I went to a funeral today. It was for one of my favorite patients. When I met her she was in her 70s and about a week ago she passed away at age 84. She was an absolute delight! I loved seeing her name on my schedule knowing she would brighten up my day with her smile. She had a wonderful spirit. She talked really, really fast and had things to do and places to be. I was honored to have her share her life with me. Of course, I helped her with her medical issues but she never knew what she did for me.

When I met Irene she was on the go, as usual. We would go over her medications, her health issues, what activities she was involved in at the time and planned out when we would see each other again. At her funeral I found out so much more about the life that she lived. It started off with her being raised on a farm, doing chores from dawn to dusk. Then she went out on her own, got an education, earned a living, and traveled the world with her girlfriends. All while meeting adventures with curiosity and joy. She started off as  a secretary who was promoted to the finance department because she was just that smart. She eventually met her husband and they had a family. Her husband died when her daughter was 14 and her son was 18. She never married again.
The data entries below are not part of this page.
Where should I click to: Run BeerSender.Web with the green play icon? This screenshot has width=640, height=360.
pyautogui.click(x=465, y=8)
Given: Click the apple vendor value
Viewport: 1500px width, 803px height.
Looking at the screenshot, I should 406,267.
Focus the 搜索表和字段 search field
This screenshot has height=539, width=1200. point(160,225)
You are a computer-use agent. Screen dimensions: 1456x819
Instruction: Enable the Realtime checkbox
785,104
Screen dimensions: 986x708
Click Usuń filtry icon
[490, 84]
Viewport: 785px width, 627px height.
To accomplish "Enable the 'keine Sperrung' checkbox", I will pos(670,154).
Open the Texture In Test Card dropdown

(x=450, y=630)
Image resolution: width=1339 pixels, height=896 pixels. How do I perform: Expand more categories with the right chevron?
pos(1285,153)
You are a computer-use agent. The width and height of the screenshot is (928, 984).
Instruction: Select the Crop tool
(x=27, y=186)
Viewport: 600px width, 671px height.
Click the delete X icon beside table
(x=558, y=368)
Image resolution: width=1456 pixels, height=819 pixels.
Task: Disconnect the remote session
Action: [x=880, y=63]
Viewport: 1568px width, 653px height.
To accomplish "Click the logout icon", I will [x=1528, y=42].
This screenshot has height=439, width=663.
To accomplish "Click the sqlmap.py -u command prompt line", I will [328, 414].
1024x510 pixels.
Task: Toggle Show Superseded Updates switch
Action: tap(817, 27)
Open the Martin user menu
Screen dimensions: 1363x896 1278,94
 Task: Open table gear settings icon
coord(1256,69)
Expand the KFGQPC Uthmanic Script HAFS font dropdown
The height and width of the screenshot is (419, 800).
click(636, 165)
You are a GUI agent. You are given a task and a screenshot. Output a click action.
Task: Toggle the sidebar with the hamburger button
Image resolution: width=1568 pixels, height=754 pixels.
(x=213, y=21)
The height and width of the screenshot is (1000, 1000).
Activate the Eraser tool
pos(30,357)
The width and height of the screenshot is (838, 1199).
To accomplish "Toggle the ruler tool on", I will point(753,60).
Irene loved to bake. Irene baked cookies for her family, her friends and her church. She baked breads for her son, since he didn’t like store brought bread. She stopped baking when I diagnosed her with memory loss. Eventually we found out she had Alzheimer’s. Irene was still Irene for a while. She looked the same, she spoke in the same manner but she acted differently. That is the curse of a disease that effects the mind.

During this time I met her son. He would now accompany her to appointments. Irene was on all the right medications but she was no longer Irene. I loved her. Slowly her health waned and the last time I saw her she was urgently added on to my schedule for trouble speaking. I immediately admitted her to the hospital however she still passed away a few days later. A systemic blood infection had taken her life.

I went to a funeral today and I cried. I cried because I did not know this beautiful woman during the times she lived life to the fullest. I cried because she would never be able to tell me about those times again. I cried because I missed her and I wouldn’t see her smile.

I miss you Irene. Thank you for letting me be a part of your wonderful life.